WHAT THE TASK ASKS ▸ From the entries below, reproduce exactly the line containing "Where should I click to: Click the heart", the line containing "Task: Click the grey profits bar", and every line in between, with nothing added.
(Beginning of DATA SECTION)
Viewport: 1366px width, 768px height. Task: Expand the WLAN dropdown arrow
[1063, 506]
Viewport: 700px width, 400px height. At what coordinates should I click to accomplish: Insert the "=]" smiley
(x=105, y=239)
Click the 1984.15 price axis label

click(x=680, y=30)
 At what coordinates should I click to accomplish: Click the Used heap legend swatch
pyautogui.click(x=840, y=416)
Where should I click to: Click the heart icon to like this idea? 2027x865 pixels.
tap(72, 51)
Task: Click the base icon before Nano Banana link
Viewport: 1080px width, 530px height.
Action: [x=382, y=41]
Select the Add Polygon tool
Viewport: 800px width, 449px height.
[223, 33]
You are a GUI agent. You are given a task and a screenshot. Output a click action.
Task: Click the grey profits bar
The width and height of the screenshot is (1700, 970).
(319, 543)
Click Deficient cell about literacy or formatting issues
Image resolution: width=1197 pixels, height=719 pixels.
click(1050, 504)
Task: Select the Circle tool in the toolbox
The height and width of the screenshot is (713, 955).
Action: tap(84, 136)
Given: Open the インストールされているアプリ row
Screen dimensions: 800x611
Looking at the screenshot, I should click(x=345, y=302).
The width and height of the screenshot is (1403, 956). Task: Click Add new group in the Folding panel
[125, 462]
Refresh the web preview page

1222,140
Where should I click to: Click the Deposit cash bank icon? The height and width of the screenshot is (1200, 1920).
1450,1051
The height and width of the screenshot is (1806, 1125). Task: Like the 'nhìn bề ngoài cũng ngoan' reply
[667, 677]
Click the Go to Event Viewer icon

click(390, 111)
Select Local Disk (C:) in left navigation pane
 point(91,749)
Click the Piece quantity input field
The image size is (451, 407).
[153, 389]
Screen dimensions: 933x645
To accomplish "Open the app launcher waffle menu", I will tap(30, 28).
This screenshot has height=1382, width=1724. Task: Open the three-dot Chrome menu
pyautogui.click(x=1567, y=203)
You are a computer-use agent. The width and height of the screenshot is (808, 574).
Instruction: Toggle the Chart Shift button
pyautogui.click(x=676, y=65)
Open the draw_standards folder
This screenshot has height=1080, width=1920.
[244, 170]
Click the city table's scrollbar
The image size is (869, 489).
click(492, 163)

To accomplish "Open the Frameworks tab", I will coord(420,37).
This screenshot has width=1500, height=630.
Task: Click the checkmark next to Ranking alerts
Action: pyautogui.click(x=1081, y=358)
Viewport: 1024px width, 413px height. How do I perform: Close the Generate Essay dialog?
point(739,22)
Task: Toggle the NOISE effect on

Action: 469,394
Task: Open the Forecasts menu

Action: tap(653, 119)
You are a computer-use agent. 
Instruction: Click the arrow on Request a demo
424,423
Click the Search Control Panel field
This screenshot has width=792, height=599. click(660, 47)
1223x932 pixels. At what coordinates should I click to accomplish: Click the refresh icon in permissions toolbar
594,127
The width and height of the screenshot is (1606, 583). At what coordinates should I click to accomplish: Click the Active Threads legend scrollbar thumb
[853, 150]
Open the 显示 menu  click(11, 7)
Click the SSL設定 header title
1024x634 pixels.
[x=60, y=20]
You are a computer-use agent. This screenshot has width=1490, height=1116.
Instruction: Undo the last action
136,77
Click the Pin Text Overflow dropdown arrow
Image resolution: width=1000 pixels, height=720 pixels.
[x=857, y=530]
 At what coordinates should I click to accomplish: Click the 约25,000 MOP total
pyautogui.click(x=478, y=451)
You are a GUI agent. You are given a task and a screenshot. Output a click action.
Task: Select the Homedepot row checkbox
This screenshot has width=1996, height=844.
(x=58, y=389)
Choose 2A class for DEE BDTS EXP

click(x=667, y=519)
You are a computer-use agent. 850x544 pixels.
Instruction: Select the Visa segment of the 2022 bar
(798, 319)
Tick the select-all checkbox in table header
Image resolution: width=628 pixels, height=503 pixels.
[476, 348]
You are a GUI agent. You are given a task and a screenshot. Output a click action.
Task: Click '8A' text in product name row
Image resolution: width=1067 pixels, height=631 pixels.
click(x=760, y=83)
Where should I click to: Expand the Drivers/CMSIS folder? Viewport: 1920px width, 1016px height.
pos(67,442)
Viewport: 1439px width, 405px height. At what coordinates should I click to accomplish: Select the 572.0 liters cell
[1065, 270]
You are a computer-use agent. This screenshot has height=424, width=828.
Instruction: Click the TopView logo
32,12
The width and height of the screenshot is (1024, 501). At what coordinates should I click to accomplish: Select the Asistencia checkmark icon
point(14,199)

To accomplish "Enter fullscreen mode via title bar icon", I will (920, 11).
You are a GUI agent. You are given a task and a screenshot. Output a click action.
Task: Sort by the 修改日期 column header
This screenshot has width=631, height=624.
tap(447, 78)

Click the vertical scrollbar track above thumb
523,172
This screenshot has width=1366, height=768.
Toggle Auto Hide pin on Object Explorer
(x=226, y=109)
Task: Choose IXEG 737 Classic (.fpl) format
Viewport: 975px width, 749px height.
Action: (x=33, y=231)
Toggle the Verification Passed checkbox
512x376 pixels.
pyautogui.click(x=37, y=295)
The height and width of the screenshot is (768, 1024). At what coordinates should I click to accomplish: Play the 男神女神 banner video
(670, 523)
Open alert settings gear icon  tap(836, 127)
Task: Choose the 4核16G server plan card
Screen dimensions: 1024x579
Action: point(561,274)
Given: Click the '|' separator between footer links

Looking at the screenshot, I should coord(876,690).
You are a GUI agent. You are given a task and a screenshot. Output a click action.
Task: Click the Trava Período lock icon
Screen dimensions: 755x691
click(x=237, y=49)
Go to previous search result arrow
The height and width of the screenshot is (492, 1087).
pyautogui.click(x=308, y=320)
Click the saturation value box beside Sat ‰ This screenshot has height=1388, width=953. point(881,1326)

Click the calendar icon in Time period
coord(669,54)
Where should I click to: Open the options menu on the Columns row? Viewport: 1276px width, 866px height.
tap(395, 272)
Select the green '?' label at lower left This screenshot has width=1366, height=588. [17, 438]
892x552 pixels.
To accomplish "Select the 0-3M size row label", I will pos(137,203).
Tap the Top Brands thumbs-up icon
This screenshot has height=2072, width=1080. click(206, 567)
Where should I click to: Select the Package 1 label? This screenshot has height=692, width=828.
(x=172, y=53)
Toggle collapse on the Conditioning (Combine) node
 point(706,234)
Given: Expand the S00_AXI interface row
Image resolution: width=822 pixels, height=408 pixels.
(End of DATA SECTION)
OUTPUT OF THE TASK ▸
Where should I click to: Click the heart icon to like this idea? 2027x865 pixels.
tap(72, 51)
Task: Click the base icon before Nano Banana link
Viewport: 1080px width, 530px height.
Action: [x=382, y=41]
Select the Add Polygon tool
Viewport: 800px width, 449px height.
[223, 33]
You are a GUI agent. You are given a task and a screenshot. Output a click action.
Task: Click the grey profits bar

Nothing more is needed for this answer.